CNN's Jake Tapper, who has done extensive reporting on Afghanistan and has spoken to many sources about the Bergdahl case specifically, reported that "at least six soldiers were killed in searches for Bergdahl." There may be a simple explanation: U.S. forces in the area were more exposed because of the frequency of their missions in search of Bergdahl. In the weeks following Bergdahl's disappearance, many regular missions were shelved so that rescue operations could be executed. These missions, and ones undertaken by tactical and special forces, were often conducted with less time to prepare and with fewer precautions taken than traditional raids.

But others wonder whether Bergdahl helped the Taliban, either willfully or under duress. In the hours after he disappeared, according to sources familiar with the intelligence, U.S. troops received an intelligence report that Bergdahl stopped in a local village and asked how to find the Taliban. That report, if it exists, is not mentioned in the Wikileaks documents related to Bergdahl's disappearance. But several sources with knowledge of the case insist that the report is true.

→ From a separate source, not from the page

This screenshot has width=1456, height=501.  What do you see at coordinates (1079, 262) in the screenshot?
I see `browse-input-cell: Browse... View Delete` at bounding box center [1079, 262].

Says one platoon mate: "He's friends with the delivery driver, he's friends with the goat farmer, he's got relationships with all the locals—and he stops to ask how he can find the Taliban? He could have just gone to Habib the local goat farmer and floated along with the locals."

Whether a deserter or collaborator, the mere mention of Bergdahl's name generates the strongest of human emotions among those who served alongside him or participated in attempts to rescue him. "Guys are dead because of him," says one soldier involved in recovery operations. "Several KIA and others severely wounded."

"The amount of pain he's caused," says one of Bergdahl's platoon mates, his voice trailing off. After a long pause, he resumes. "The time he was DUSTWUN was the most miserable time of my life. It was absolute hell. A bunch of us had a pact if we found him. We'd each get him in a room for five minutes and short of killing him we could do what we want."

"There were times—there are still times—when I turn on the TV and I wish they'd just beheaded him on TV and gotten it over with."